All of the data that follows is to be printed exactly, without pictures.

--- SOURCE RECORDS ---
= Beginning of Section =

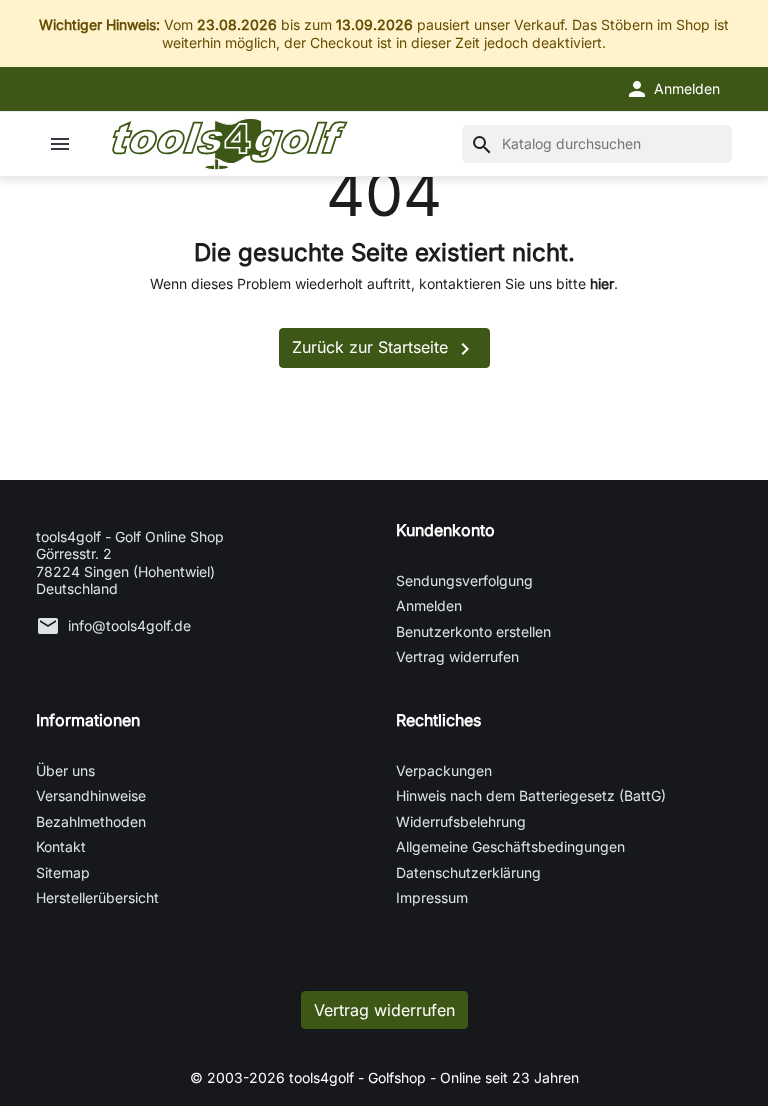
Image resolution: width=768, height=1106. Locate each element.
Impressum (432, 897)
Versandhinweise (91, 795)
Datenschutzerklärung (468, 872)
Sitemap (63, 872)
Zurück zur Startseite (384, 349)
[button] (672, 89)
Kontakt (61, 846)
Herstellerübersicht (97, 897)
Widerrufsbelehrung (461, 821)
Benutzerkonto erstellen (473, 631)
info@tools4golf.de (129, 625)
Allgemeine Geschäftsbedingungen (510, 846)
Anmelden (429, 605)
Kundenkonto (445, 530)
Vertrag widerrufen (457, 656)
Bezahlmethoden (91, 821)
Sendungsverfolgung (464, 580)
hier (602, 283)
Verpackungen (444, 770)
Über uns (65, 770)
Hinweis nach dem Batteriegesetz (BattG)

= End of Section =

--- WRITTEN REPLY ---
Image resolution: width=768, height=1106. Locate each element.
Impressum (432, 897)
Versandhinweise (91, 795)
Datenschutzerklärung (468, 872)
Sitemap (63, 872)
Zurück zur Startseite (384, 349)
[button] (672, 89)
Kontakt (61, 846)
Herstellerübersicht (97, 897)
Widerrufsbelehrung (461, 821)
Benutzerkonto erstellen (473, 631)
info@tools4golf.de (129, 625)
Allgemeine Geschäftsbedingungen (510, 846)
Anmelden (429, 605)
Kundenkonto (445, 530)
Vertrag widerrufen (457, 656)
Bezahlmethoden (91, 821)
Sendungsverfolgung (464, 580)
hier (602, 283)
Verpackungen (444, 770)
Über uns (65, 770)
Hinweis nach dem Batteriegesetz (BattG)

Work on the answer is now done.